Data excerpts

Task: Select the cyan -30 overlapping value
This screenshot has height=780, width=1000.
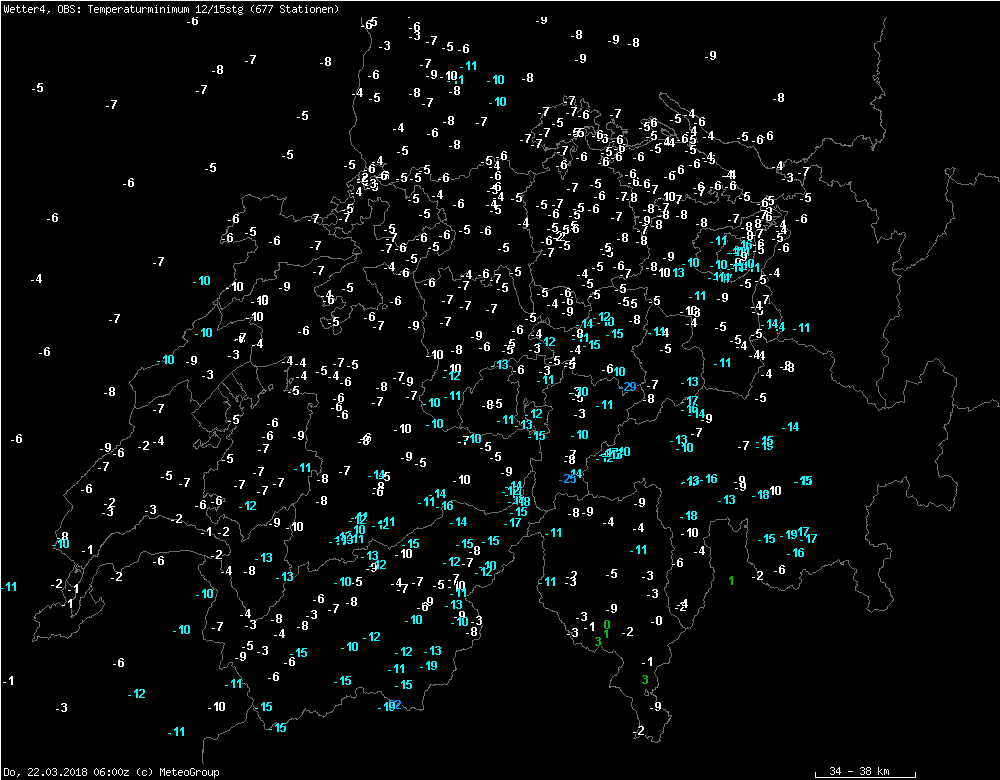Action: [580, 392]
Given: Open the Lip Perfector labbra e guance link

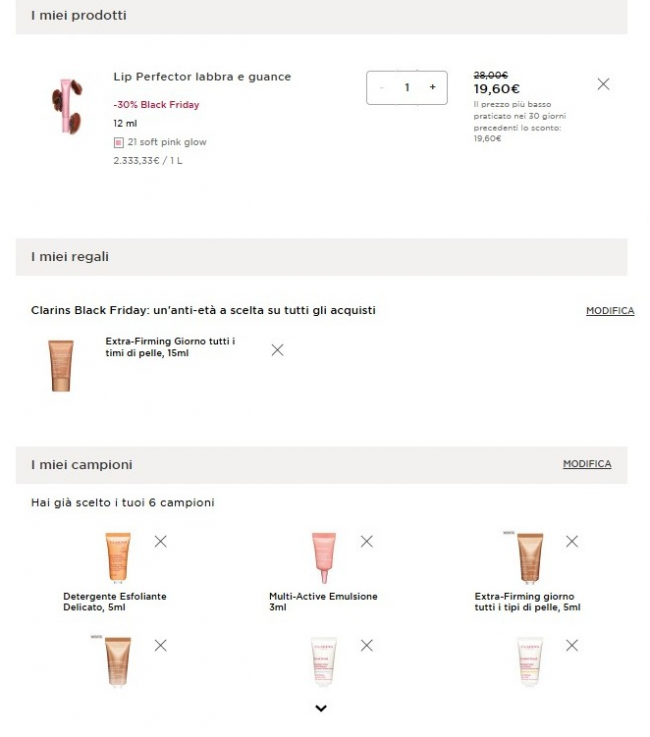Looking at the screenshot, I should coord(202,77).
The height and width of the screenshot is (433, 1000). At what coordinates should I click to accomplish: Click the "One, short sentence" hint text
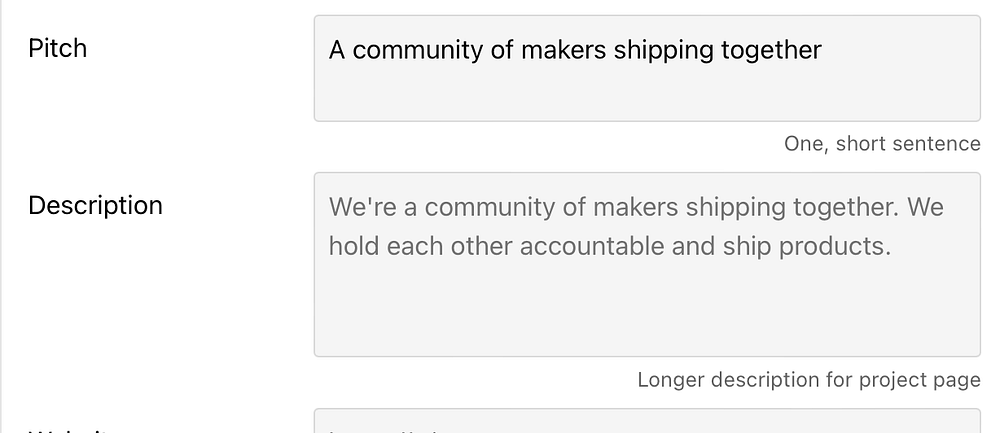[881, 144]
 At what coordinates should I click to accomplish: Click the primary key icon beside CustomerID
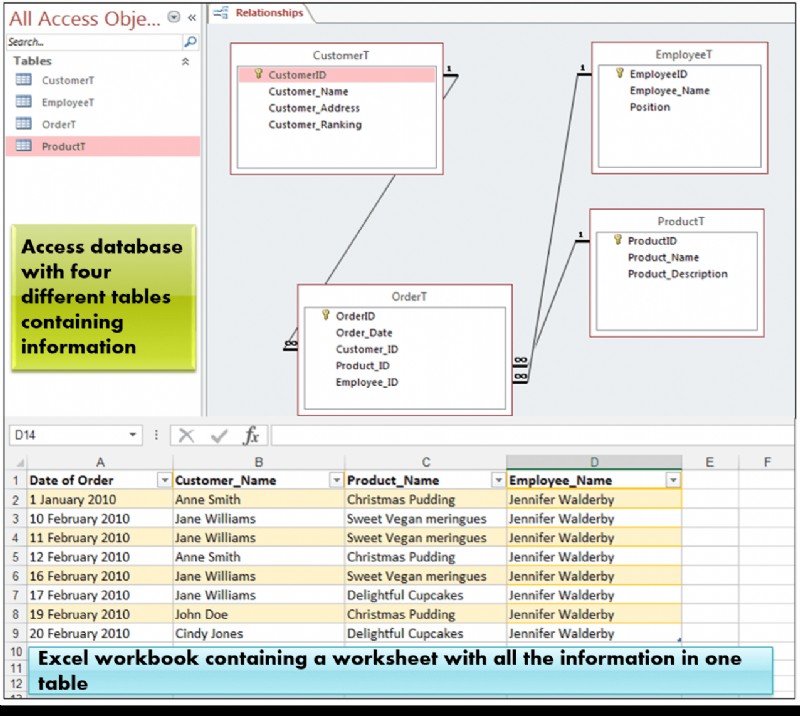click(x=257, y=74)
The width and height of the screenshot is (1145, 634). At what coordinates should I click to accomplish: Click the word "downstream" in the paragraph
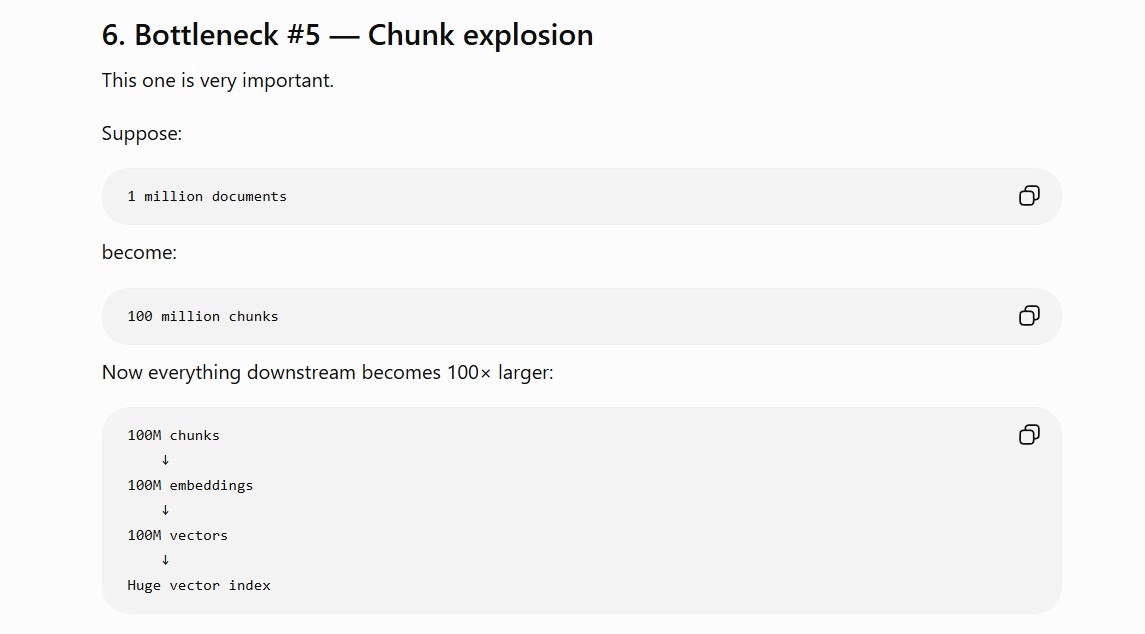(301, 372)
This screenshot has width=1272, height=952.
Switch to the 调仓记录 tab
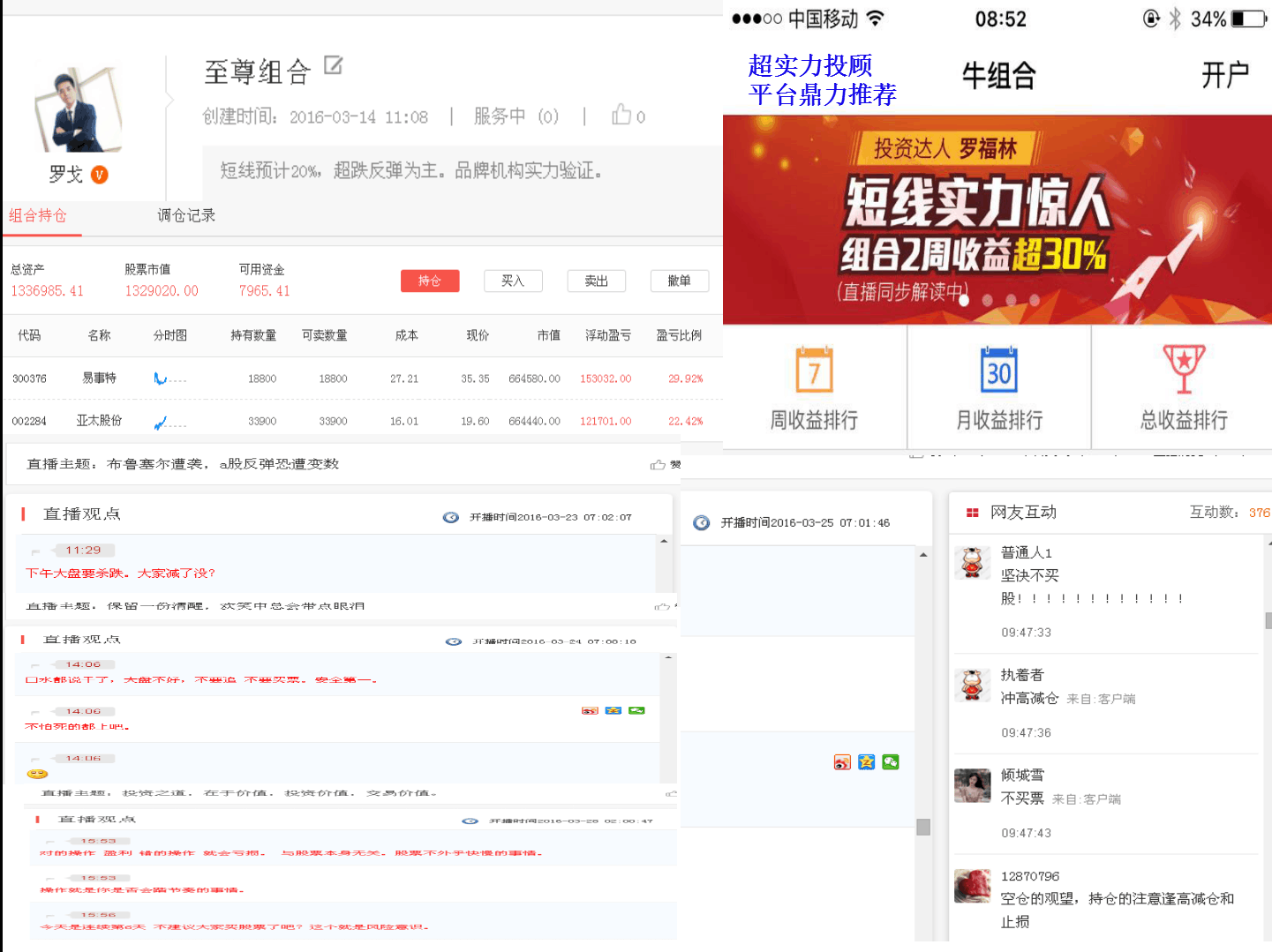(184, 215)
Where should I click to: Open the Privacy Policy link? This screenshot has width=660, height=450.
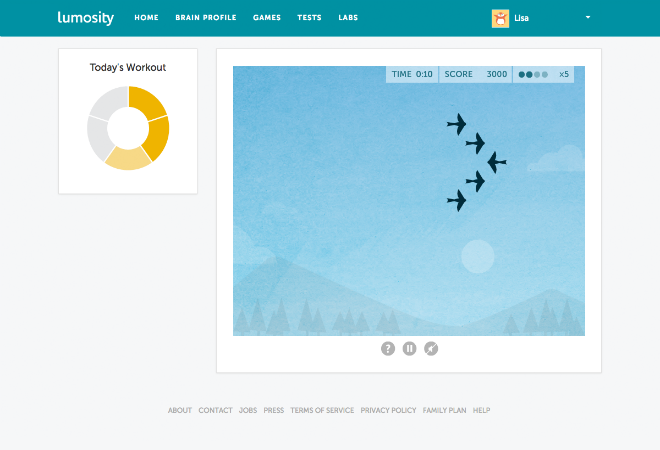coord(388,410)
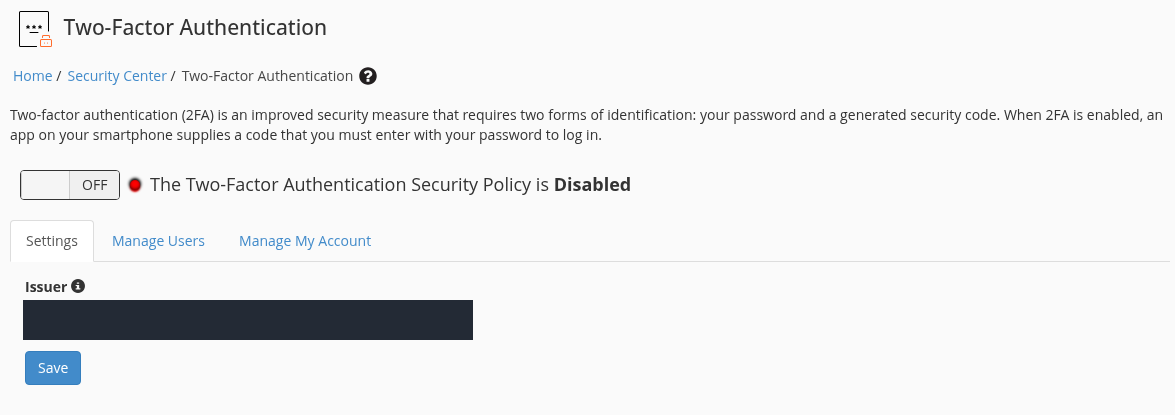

*What the task asks*: No pictures go in the copy. Set down all the data exactly.

*Reply*:
Task: Select the cyan -30 overlapping value
This screenshot has height=780, width=1000.
Action: [580, 392]
Given: Open the Lip Perfector labbra e guance link

Looking at the screenshot, I should coord(202,77).
The height and width of the screenshot is (433, 1000). At what coordinates should I click to accomplish: Click the "One, short sentence" hint text
[881, 144]
 At what coordinates should I click to accomplish: Click the primary key icon beside CustomerID
click(x=257, y=74)
The width and height of the screenshot is (1145, 634). At what coordinates should I click to accomplish: Click the word "downstream" in the paragraph
(301, 372)
This screenshot has width=1272, height=952.
Switch to the 调仓记录 tab
(184, 215)
Where should I click to: Open the Privacy Policy link? This screenshot has width=660, height=450.
coord(388,410)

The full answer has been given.